Palestina Menunggu Pembebasan, Bukan Hanya Penghentian Agresi dan Pencabutan Pengepungan!
Berita:
Presiden Yaman Al-Mashat berkata kepada saudara-saudara kita di Gaza: Sikap kami tetap sama dan akan terus berlanjut hingga agresi dihentikan dan pengepungan dicabut dari kalian, sebesar apapun tantangannya.
Komentar:
Pidato Mahdi Al-Mashat, Ketua Dewan Politik Tertinggi Otoritas Houthi, kepada penduduk Gaza, disampaikan dalam kata-kata belasungkawa kepada keluarga mereka yang terbunuh dalam serangan Yahudi di ibu kota Sana'a pada hari Kamis, 28 Agustus 2025 M, di mana Perdana Menteri pemerintahan Sana'a, Ahmed Ghaleb Al-Rahwi, bersama sejumlah menteri pemerintahannya, terbunuh.
Tindakan Houthi terkait Palestina adalah bagian dari kebijakan pengalihan perhatian yang mereka gunakan terhadap para pengikut mereka di Yaman di tengah kurangnya perhatian terhadap urusan mereka, dan untuk membuat orang awam percaya bahwa mereka sedang berjihad dan membela penduduk Gaza, sementara kepemimpinan mereka tahu bahwa meluncurkan rudal atau drone, dan pidato mingguan pemimpin mereka, serta pertemuan mereka di Lapangan Sab'in setiap sore Jumat tidak akan menghentikan agresi dan tidak akan mencabut pengepungan, apalagi membebaskan Palestina dari Yahudi dan mencabutnya dari akarnya.
Sesungguhnya masalah Palestina adalah masalah seluruh Muslim, dan bukan masalah para penguasa mereka yang menjualnya dengan harga murah menggunakan metode licik dan jahat mereka seperti menipu rakyat sekali, menggunakan kekuatan di lain waktu, dan normalisasi pada akhirnya, terengah-engah mengejar ridha Barat dan mereka tidak akan pernah ridha kepada mereka, sesuai dengan firman Yang Maha Benar dan Maha Tinggi: ﴿Orang-orang Yahudi dan Nasrani tidak akan senang kepadamu hingga kamu mengikuti agama mereka. Katakanlah: "Sesungguhnya petunjuk Allah itulah petunjuk (yang benar)". Dan sesungguhnya jika kamu mengikuti kemauan mereka setelah pengetahuan datang kepadamu, maka Allah tidak lagi menjadi pelindung dan penolong bagimu.﴾.
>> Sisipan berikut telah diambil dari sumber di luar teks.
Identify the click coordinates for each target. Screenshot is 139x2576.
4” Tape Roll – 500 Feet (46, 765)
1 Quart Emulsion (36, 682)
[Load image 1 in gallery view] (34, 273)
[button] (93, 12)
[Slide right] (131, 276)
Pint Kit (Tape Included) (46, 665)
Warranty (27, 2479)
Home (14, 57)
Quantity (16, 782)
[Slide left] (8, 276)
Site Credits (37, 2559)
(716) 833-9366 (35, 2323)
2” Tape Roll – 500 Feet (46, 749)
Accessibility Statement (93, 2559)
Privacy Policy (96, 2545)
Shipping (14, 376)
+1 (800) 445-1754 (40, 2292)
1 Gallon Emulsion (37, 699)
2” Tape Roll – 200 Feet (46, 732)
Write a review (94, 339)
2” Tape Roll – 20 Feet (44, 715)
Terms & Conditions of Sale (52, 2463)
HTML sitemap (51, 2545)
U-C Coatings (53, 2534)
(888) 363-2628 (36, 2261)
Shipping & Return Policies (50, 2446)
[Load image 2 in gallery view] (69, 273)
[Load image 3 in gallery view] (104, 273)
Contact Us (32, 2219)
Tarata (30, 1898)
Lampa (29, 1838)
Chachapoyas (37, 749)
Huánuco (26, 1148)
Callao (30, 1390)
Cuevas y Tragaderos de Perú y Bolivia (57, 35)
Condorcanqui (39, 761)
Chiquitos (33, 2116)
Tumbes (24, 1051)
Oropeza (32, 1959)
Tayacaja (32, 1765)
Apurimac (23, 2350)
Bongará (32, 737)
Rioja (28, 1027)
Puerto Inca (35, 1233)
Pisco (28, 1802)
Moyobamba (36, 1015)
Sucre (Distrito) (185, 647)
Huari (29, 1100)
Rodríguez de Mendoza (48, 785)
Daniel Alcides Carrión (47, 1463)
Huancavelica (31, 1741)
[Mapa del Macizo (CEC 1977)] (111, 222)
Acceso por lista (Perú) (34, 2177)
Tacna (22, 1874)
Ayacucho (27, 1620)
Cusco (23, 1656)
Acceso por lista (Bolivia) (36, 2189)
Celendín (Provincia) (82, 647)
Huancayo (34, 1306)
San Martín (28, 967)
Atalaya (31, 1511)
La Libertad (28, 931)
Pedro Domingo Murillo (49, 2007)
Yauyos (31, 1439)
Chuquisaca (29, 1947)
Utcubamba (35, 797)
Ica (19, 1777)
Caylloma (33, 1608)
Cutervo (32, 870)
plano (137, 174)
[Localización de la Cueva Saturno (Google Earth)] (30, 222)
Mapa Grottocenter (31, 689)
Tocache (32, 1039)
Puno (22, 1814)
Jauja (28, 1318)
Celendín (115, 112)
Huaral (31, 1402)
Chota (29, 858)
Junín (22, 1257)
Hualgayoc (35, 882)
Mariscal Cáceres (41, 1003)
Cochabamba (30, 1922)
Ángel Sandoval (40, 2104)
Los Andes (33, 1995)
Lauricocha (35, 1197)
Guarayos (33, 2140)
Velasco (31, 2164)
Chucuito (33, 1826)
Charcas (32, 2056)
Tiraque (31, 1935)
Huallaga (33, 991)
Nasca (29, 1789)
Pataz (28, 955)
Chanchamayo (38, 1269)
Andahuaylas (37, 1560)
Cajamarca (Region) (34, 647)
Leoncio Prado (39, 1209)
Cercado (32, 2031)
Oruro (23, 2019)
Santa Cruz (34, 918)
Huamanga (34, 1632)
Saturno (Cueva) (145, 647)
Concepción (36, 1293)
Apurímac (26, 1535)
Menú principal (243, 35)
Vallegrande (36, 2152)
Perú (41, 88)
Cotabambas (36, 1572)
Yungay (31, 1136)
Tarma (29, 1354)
Sebagai penutup, pembebasan Palestina dan seluruh negeri Muslim yang diduduki, wahai Mahdi Al-Mashat, bergantung pada keberadaan negara bagi seluruh Muslim yang mengerahkan tentara dan mempersiapkan diri untuk memerangi Yahudi sesuai dengan sabda Nabi Muhammad shallallahu alaihi wa sallam dalam hadits yang diriwayatkan oleh Abu Hurairah radhiyallahu anhu dalam Shahih Al-Jami': «Kiamat tidak akan terjadi sampai kaum Muslimin memerangi Yahudi, lalu kaum Muslimin membunuh mereka, sampai seorang Yahudi bersembunyi di balik batu dan pohon, lalu batu atau pohon itu berkata: Wahai Muslim, wahai hamba Allah, ini ada seorang Yahudi di belakangku, maka kemarilah dan bunuhlah dia. Kecuali pohon gharqad, karena itu adalah pohon Yahudi». Negara itu adalah negara kebenaran dan keadilan, Khilafah Rasyidah kedua sesuai dengan manhaj kenabian yang dikabarkan oleh Al-Shadiq Al-Amin dalam hadits yang diriwayatkan oleh Hudzaifah bin Al-Yaman radhiyallahu anhu: «Kemudian akan ada Khilafah sesuai dengan manhaj kenabian» maka bekerja untuk menegakkannya adalah kewajiban yang paling wajib, karena apa yang tidak sempurna kewajiban kecuali dengannya maka itu adalah wajib, dan itulah cara syar'i untuk membebaskan Palestina dan membela penduduknya, dan Allah-lah tempat meminta pertolongan.